Les “dupes”, nouveau visage du faux

La tendance des “dupes” illustre cette mutation. “Comme le mot contrefaçon est perçu comme illégal, on assiste à l’émergence de nouveaux termes : dupe, clone, pink tea, générique”, explique Régis Messali. Ce vocabulaire adoucit la perception du faux et séduit particulièrement les jeunes consommateurs.

Un sondage IFOP mené pour l’Unifab révèle que deux tiers des 15-34 ans ont déjà acheté une “dupe”. “Le syndrome de la bonne affaire reste un vecteur fabuleux pour vendre ces faux produits”, observe-t-il. Cette banalisation nourrit un marché qui pèse des milliards et échappe largement à la fiscalité des États.

Des risques méconnus

La promesse de payer moins cher cache des dangers considérables. “Pour 10 % du prix, on a généralement 10 % du produit”, rappelle Régis Messali. Faux parfums contenant de l’urine animale, chaussures assemblées avec des colles toxiques, médicaments sans principe actif : “On retrouve tout et n’importe quoi à l’intérieur de ces contrefaçons qui ne sont jamais testées, qui ne correspondent jamais aux normes”, alerte-t-il.

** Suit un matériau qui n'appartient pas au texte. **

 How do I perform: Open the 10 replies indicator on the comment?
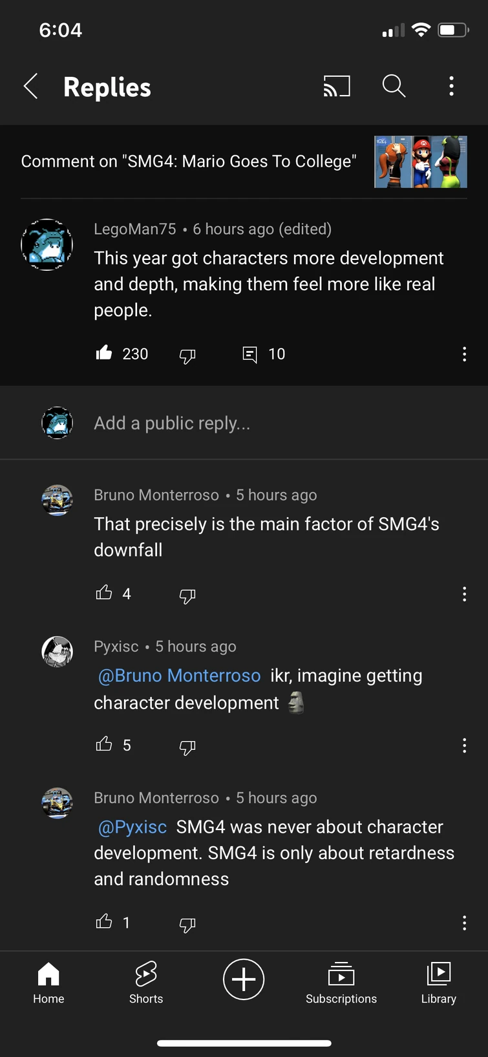263,354
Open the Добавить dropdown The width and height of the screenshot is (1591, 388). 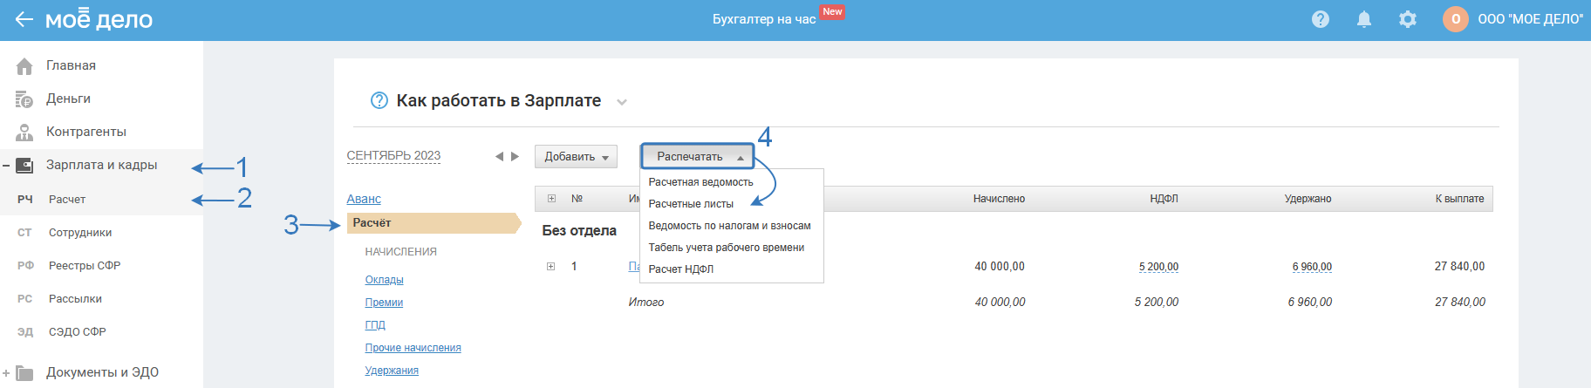pyautogui.click(x=576, y=157)
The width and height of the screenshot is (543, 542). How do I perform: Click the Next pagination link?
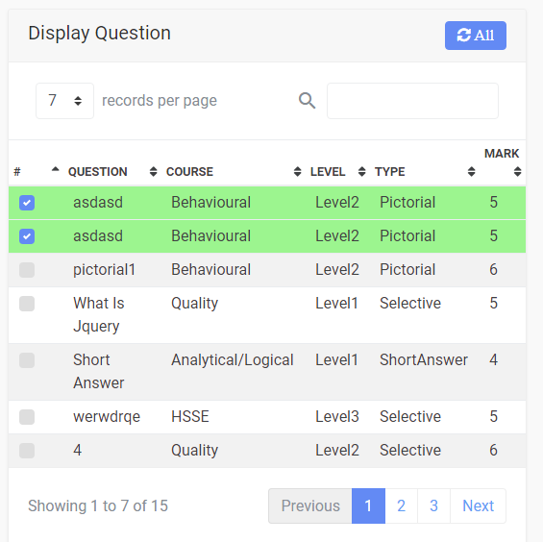(478, 505)
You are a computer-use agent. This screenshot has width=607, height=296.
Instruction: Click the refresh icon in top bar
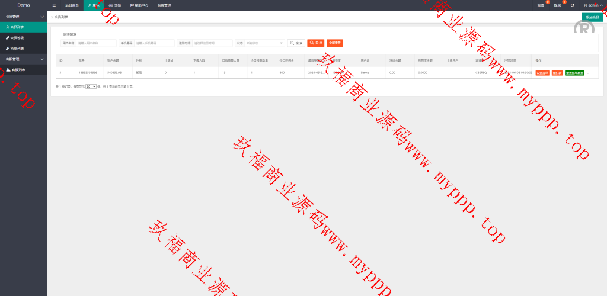[x=572, y=5]
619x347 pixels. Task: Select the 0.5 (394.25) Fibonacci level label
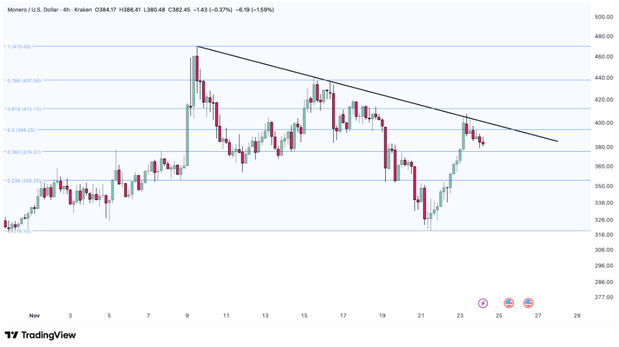pos(22,130)
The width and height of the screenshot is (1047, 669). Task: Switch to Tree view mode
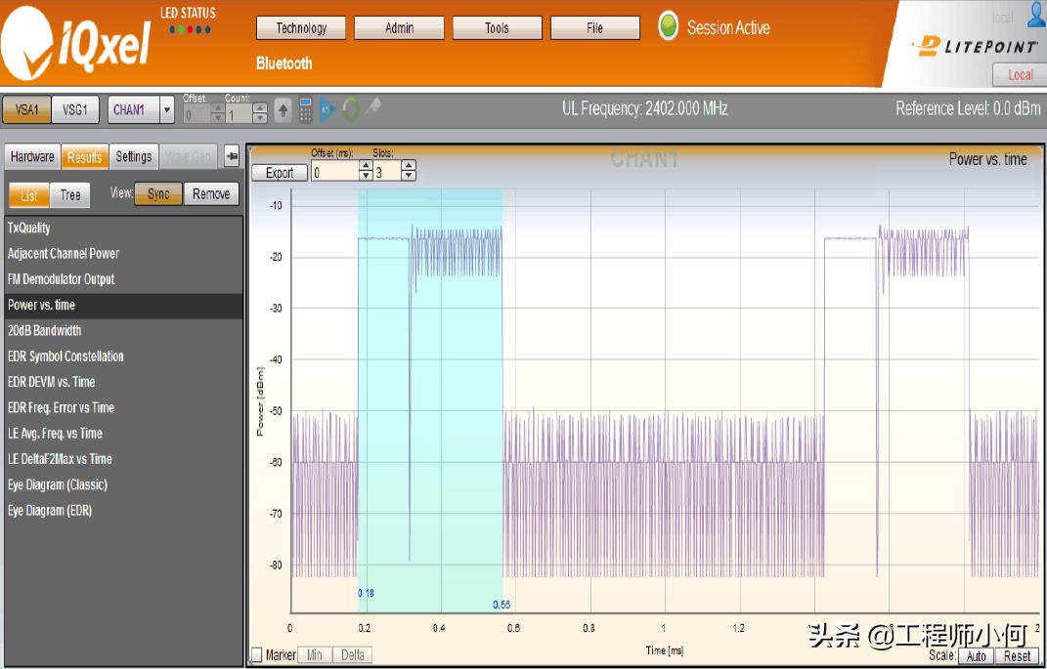(x=70, y=194)
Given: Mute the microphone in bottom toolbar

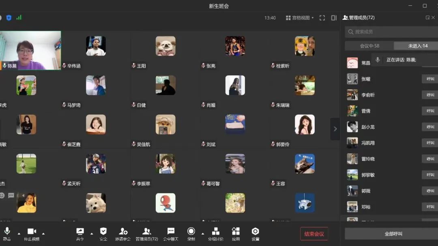Looking at the screenshot, I should point(7,232).
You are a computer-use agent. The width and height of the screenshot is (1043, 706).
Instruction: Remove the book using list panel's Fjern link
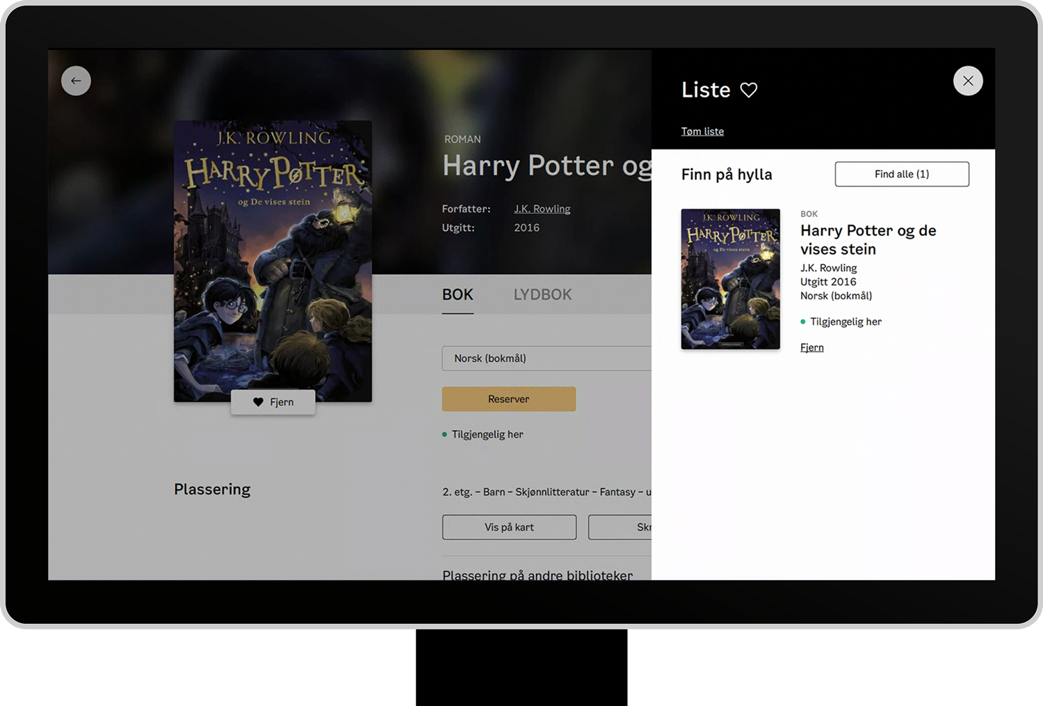(811, 348)
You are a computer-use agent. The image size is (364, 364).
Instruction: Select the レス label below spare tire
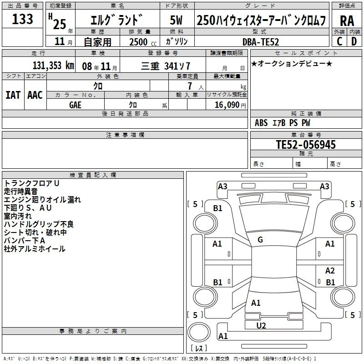pos(199,349)
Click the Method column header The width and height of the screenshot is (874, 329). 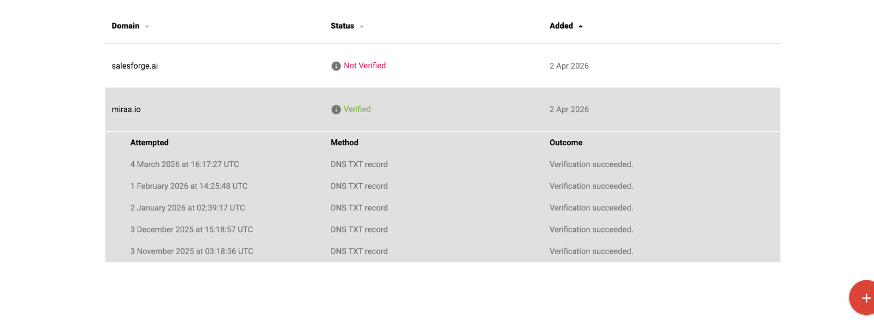tap(344, 143)
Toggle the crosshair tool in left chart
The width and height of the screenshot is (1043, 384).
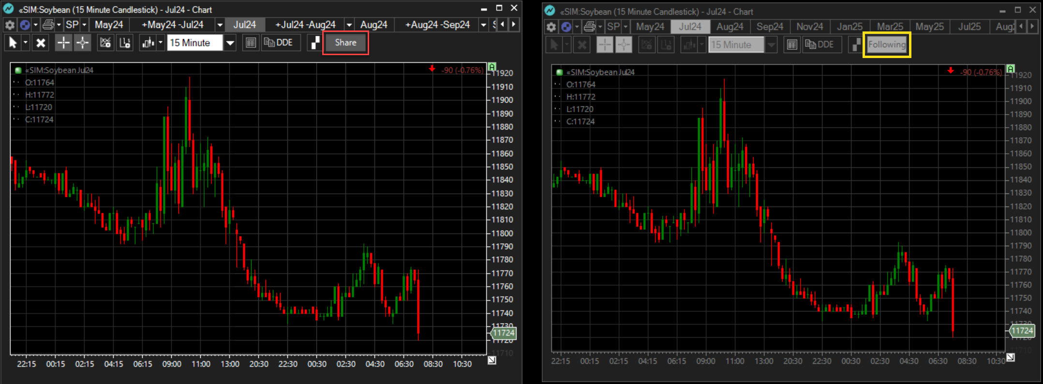point(63,43)
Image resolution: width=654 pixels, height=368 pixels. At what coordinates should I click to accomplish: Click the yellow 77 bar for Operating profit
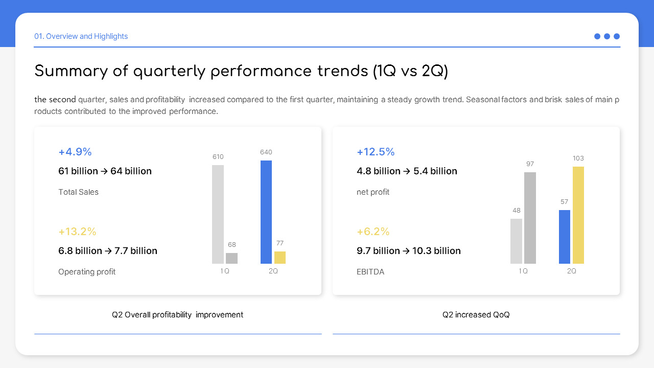[x=280, y=258]
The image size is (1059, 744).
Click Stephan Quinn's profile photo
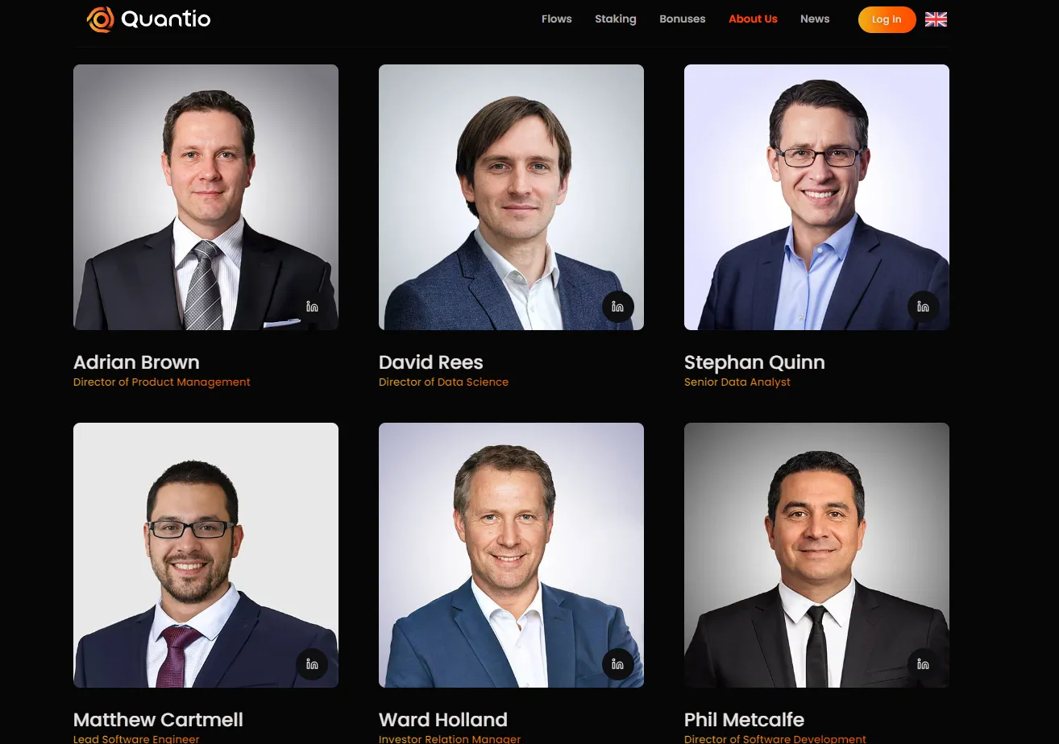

Ces faux ont aussi un coût écologique. “Les contrefacteurs n’ont aucune obligation de respecter l’environnement. Ils polluent massivement là où ils produisent et utilisent les matières les moins chères, souvent interdites en Europe”.

Un arsenal légal sous-utilisé

La France prévoit des sanctions fortes : “Un consommateur pris en possession d’un faux produit risque la saisie et une amende qui équivaut à deux fois la valeur du produit authentique”, explique Régis Messali. Mais ces peines sont rarement appliquées.

Pour y remédier, l’Unifab milite pour une amende forfaitaire délictuelle, applicable immédiatement par la police, la gendarmerie ou les douanes. “Si on veut être efficace, il faut que chaque autorité puisse dresser une amende sans passer par un long processus judiciaire”, insiste-t-il.

Une campagne de terrain

Cet été, l’Unifab déploie une vaste campagne de sensibilisation sur les plages et marchés du sud de la France, de Cannes à Biarritz. “C’est là que nous touchons le plus de vacanciers et de locaux”, indique Régis Messali. L’opération se décline aussi en ligne via TikTok, Instagram, Facebook et Google. Flyers, affiches et vidéos alertent sur les risques sanitaires et financiers.

“Une trop bonne affaire, c’est souvent louche”, résume Régis Messali. Se méfier des prix cassés, vérifier le lieu d’achat et consulter les avis en ligne restent les meilleurs réflexes. En France, 34 % des consommateurs ont déjà acheté une contrefaçon en pensant acquérir un produit authentique – et ce chiffre grimpe à 37 % chez les 15-18 ans. “La peine est double : on paie presque le prix de l’authentique et on se retrouve avec un faux”, conclut-il.